Highlights & Insights

  • Integrating episodic structures into KV cache management is an elegant abstraction—approximating future query semantics via clustering and representative segments without needing the query beforehand. This insight is transferable to long-document QA.
  • Sensitivity-aware allocation is a low-cost, high-gain design: requiring only two calibration forward passes to achieve a +4.1 accuracy Gain.
  • The framework is entirely training-free, deployment-friendly, and directly applicable to off-the-shelf LLMs.

Limitations & Future Work

  • The number of episodes \(E\) currently requires manual setting; adaptive determination is a target for improvement.
  • Incremental updates for compressed caches when episodic budgets are exceeded have not yet been implemented.
  • Validation is limited to dialogue and document QA; complex long-term memory scenarios (e.g., preference tracking, knowledge forgetting) remain untested.
  • Dependence on an external lightweight encoder (Qwen3-Emb-0.6B) requires further cross-domain generalization testing.

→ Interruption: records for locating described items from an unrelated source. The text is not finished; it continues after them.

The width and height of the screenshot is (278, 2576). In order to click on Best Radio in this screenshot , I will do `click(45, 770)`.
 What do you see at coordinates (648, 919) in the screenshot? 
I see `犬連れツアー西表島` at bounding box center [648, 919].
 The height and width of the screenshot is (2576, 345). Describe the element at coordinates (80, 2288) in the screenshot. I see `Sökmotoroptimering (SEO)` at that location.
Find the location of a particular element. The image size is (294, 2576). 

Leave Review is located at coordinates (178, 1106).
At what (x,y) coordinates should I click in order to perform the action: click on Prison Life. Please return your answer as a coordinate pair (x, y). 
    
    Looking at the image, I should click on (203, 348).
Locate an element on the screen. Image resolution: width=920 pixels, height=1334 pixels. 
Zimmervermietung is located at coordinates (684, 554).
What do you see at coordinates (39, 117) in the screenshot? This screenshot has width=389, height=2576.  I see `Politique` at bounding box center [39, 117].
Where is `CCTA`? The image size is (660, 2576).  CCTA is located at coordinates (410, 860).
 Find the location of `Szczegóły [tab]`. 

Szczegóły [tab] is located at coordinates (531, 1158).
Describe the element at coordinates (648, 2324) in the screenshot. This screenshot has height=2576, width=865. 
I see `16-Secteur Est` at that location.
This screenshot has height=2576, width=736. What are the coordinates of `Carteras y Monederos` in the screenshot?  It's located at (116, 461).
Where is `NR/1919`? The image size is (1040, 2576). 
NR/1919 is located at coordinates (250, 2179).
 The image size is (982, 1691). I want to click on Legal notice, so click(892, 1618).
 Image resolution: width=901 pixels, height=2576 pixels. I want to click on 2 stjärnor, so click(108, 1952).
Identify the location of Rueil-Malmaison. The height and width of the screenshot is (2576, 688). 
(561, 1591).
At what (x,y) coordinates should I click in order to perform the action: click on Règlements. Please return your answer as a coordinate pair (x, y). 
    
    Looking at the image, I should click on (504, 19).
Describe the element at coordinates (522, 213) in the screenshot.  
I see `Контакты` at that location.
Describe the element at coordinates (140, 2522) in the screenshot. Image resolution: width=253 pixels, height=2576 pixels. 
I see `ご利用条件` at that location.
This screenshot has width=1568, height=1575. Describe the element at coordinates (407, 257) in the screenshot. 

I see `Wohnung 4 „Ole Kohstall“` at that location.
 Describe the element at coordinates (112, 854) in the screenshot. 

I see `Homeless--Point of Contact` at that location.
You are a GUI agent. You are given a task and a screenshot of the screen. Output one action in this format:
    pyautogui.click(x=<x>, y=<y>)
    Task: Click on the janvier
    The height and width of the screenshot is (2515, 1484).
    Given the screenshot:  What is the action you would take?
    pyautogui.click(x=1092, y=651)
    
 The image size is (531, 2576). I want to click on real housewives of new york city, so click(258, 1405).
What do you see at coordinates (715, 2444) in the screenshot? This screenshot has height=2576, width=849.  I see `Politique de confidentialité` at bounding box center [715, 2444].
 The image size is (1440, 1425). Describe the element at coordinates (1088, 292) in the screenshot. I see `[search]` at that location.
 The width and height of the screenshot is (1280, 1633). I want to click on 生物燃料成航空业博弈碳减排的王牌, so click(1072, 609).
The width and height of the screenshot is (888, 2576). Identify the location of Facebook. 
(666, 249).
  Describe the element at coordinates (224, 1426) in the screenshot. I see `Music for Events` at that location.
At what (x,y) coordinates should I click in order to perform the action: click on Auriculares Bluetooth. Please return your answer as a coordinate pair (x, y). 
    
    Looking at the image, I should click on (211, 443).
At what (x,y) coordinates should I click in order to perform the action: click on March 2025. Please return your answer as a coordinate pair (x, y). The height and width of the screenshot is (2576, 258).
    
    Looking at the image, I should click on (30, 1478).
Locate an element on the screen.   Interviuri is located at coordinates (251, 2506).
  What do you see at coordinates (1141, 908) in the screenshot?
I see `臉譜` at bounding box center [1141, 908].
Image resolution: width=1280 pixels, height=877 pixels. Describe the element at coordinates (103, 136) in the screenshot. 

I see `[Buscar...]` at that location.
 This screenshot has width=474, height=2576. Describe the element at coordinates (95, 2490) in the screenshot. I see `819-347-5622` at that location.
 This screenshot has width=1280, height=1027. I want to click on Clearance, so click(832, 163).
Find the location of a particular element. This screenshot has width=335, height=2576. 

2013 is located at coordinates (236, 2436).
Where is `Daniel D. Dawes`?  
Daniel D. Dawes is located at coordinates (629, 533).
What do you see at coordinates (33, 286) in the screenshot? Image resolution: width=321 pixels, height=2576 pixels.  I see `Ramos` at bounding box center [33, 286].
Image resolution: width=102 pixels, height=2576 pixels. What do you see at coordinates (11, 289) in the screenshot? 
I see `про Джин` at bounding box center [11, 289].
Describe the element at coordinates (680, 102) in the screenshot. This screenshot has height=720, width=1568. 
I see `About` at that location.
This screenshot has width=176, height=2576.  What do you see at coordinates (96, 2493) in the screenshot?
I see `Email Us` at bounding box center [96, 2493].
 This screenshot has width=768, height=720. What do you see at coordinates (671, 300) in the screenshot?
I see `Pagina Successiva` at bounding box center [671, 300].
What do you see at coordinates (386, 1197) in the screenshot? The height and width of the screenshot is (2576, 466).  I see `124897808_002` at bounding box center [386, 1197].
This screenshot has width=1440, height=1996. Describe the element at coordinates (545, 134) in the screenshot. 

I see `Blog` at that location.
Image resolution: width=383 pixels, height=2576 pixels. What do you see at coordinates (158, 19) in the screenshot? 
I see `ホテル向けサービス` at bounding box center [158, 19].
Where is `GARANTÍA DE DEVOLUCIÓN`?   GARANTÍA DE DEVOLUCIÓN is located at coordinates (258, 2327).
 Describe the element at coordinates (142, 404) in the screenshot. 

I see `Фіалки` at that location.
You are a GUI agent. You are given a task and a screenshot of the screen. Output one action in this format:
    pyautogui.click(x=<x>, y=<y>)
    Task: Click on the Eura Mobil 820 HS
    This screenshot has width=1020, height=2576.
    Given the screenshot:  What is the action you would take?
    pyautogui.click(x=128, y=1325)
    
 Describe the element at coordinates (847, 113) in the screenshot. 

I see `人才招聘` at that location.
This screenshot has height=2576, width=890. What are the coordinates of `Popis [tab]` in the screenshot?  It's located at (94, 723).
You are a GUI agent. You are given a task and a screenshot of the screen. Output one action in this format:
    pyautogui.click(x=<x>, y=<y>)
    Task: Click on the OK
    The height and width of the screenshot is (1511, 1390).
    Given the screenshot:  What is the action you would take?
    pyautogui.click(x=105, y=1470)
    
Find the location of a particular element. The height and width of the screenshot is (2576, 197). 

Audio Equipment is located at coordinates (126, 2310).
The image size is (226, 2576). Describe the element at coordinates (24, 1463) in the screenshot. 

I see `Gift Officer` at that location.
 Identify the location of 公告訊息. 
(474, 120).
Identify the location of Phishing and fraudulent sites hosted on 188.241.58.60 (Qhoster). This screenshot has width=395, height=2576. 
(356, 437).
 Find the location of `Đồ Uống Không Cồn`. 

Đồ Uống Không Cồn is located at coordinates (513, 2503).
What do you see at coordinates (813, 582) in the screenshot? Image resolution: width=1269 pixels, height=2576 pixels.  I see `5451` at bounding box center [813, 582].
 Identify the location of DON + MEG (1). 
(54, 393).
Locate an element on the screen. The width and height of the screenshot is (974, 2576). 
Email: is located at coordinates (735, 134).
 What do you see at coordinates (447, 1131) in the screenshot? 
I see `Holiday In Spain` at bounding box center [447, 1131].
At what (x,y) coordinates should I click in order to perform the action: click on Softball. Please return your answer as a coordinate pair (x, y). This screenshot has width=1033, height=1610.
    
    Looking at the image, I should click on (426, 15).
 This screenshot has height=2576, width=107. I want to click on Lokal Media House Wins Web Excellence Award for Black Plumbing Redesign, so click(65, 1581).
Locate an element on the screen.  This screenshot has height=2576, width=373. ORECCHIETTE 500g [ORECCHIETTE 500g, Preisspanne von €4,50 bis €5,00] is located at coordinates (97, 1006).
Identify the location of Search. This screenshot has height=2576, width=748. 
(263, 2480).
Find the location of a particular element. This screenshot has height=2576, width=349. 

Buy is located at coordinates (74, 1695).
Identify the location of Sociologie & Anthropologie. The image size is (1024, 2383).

This work intersects with KV cache compression (H2O, SnapKV, KVzip), retrieval-based dialogue memory (MemoryBank, SeCom), and cache retrieval methods (Quest, ClusterKV, IceCache). The core insight is that KV cache compression should be topic-aware rather than strictly query-agnostic or query-dependent—organizing by topic and retrieving relevant caches balances universality and relevance. This approach can be extended to multimodal long-context scenarios.